_Required action_.
Only an exact repetition of all the entries will be accepted.

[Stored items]

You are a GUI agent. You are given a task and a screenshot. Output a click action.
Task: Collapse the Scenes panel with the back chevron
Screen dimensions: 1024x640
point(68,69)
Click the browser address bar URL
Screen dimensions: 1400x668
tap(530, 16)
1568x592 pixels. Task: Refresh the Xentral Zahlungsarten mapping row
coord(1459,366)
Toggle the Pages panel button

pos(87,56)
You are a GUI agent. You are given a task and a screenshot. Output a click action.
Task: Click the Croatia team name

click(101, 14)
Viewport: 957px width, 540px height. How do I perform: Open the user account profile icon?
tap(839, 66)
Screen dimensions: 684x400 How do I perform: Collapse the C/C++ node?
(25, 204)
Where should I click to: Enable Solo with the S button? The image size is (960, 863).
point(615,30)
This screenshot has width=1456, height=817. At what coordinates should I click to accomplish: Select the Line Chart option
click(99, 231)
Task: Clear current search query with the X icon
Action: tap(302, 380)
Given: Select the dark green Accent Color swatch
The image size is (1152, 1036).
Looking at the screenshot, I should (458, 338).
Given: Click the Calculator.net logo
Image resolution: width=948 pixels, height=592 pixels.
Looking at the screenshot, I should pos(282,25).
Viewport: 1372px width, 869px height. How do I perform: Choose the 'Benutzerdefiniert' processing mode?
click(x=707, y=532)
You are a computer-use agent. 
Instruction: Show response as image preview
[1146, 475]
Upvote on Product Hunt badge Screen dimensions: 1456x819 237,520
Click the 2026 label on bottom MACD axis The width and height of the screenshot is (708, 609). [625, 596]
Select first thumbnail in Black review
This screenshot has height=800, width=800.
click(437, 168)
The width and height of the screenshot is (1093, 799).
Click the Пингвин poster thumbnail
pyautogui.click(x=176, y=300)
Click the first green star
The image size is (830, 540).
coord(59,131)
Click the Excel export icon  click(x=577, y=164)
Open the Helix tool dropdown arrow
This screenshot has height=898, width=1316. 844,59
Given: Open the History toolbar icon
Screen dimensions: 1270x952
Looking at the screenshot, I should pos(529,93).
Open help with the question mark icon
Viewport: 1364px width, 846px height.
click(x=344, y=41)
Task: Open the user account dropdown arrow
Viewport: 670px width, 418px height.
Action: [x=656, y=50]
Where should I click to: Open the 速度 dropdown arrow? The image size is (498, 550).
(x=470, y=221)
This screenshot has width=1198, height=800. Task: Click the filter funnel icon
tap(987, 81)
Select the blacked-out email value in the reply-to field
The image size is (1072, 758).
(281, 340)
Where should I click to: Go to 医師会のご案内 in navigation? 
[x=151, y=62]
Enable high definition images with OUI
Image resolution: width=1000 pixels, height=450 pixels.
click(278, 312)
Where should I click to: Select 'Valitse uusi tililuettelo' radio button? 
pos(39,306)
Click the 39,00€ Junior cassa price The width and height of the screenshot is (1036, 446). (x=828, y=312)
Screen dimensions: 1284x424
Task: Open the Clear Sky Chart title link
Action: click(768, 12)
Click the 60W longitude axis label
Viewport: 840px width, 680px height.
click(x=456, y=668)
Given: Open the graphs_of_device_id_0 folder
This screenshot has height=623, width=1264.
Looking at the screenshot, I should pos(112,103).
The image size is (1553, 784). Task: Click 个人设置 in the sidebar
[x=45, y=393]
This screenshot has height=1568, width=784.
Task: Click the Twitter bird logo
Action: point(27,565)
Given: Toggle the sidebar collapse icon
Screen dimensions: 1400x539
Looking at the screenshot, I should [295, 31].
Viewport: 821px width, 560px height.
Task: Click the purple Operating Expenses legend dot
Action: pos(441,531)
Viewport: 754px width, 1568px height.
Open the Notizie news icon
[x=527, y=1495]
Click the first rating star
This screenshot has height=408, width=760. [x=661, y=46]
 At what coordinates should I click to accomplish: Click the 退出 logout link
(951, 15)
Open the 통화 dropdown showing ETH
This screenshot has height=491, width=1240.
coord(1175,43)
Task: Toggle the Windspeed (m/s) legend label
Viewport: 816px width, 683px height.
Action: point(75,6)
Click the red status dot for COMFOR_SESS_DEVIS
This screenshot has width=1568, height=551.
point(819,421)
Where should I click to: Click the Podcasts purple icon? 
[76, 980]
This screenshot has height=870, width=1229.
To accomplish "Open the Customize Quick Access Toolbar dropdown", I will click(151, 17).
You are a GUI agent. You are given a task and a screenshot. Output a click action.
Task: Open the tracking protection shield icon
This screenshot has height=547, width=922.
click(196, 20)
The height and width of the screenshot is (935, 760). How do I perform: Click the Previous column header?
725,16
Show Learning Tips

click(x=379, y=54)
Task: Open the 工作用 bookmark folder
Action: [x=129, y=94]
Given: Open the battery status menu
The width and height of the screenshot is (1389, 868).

_Solution to this problem_.
You are a GUI agent. You are given a task and a screenshot. Output a click action.
Task: Collapse the Scenes panel with the back chevron
Screen dimensions: 1024x640
point(68,69)
Click the browser address bar URL
Screen dimensions: 1400x668
tap(530, 16)
1568x592 pixels. Task: Refresh the Xentral Zahlungsarten mapping row
coord(1459,366)
Toggle the Pages panel button

pos(87,56)
You are a GUI agent. You are given a task and a screenshot. Output a click action.
Task: Click the Croatia team name

click(101, 14)
Viewport: 957px width, 540px height. How do I perform: Open the user account profile icon?
tap(839, 66)
Screen dimensions: 684x400 How do I perform: Collapse the C/C++ node?
(25, 204)
Where should I click to: Enable Solo with the S button? The image size is (960, 863).
point(615,30)
This screenshot has width=1456, height=817. At what coordinates should I click to accomplish: Select the Line Chart option
click(99, 231)
Task: Clear current search query with the X icon
Action: tap(302, 380)
Given: Select the dark green Accent Color swatch
The image size is (1152, 1036).
Looking at the screenshot, I should (458, 338).
Given: Click the Calculator.net logo
Image resolution: width=948 pixels, height=592 pixels.
Looking at the screenshot, I should pos(282,25).
Viewport: 1372px width, 869px height. How do I perform: Choose the 'Benutzerdefiniert' processing mode?
click(x=707, y=532)
You are a computer-use agent. 
Instruction: Show response as image preview
[1146, 475]
Upvote on Product Hunt badge Screen dimensions: 1456x819 237,520
Click the 2026 label on bottom MACD axis The width and height of the screenshot is (708, 609). [625, 596]
Select first thumbnail in Black review
This screenshot has height=800, width=800.
click(437, 168)
The width and height of the screenshot is (1093, 799).
Click the Пингвин poster thumbnail
pyautogui.click(x=176, y=300)
Click the first green star
The image size is (830, 540).
coord(59,131)
Click the Excel export icon  click(x=577, y=164)
Open the Helix tool dropdown arrow
This screenshot has height=898, width=1316. 844,59
Given: Open the History toolbar icon
Screen dimensions: 1270x952
Looking at the screenshot, I should pos(529,93).
Open help with the question mark icon
Viewport: 1364px width, 846px height.
click(x=344, y=41)
Task: Open the user account dropdown arrow
Viewport: 670px width, 418px height.
Action: [x=656, y=50]
Where should I click to: Open the 速度 dropdown arrow? The image size is (498, 550).
(x=470, y=221)
This screenshot has width=1198, height=800. Task: Click the filter funnel icon
tap(987, 81)
Select the blacked-out email value in the reply-to field
The image size is (1072, 758).
(281, 340)
Where should I click to: Go to 医師会のご案内 in navigation? 
[x=151, y=62]
Enable high definition images with OUI
Image resolution: width=1000 pixels, height=450 pixels.
click(278, 312)
Where should I click to: Select 'Valitse uusi tililuettelo' radio button? 
pos(39,306)
Click the 39,00€ Junior cassa price The width and height of the screenshot is (1036, 446). (x=828, y=312)
Screen dimensions: 1284x424
Task: Open the Clear Sky Chart title link
Action: click(768, 12)
Click the 60W longitude axis label
Viewport: 840px width, 680px height.
click(x=456, y=668)
Given: Open the graphs_of_device_id_0 folder
This screenshot has height=623, width=1264.
Looking at the screenshot, I should pos(112,103).
The image size is (1553, 784). Task: Click 个人设置 in the sidebar
[x=45, y=393]
This screenshot has height=1568, width=784.
Task: Click the Twitter bird logo
Action: point(27,565)
Given: Toggle the sidebar collapse icon
Screen dimensions: 1400x539
Looking at the screenshot, I should [295, 31].
Viewport: 821px width, 560px height.
Task: Click the purple Operating Expenses legend dot
Action: pos(441,531)
Viewport: 754px width, 1568px height.
Open the Notizie news icon
[x=527, y=1495]
Click the first rating star
This screenshot has height=408, width=760. [x=661, y=46]
 At what coordinates should I click to accomplish: Click the 退出 logout link
(951, 15)
Open the 통화 dropdown showing ETH
This screenshot has height=491, width=1240.
coord(1175,43)
Task: Toggle the Windspeed (m/s) legend label
Viewport: 816px width, 683px height.
Action: point(75,6)
Click the red status dot for COMFOR_SESS_DEVIS
This screenshot has width=1568, height=551.
point(819,421)
Where should I click to: Click the Podcasts purple icon? 
[76, 980]
This screenshot has height=870, width=1229.
To accomplish "Open the Customize Quick Access Toolbar dropdown", I will click(151, 17).
You are a GUI agent. You are given a task and a screenshot. Output a click action.
Task: Open the tracking protection shield icon
This screenshot has height=547, width=922.
click(196, 20)
The height and width of the screenshot is (935, 760). How do I perform: Click the Previous column header?
725,16
Show Learning Tips

click(x=379, y=54)
Task: Open the 工作用 bookmark folder
Action: [x=129, y=94]
Given: Open the battery status menu
The width and height of the screenshot is (1389, 868).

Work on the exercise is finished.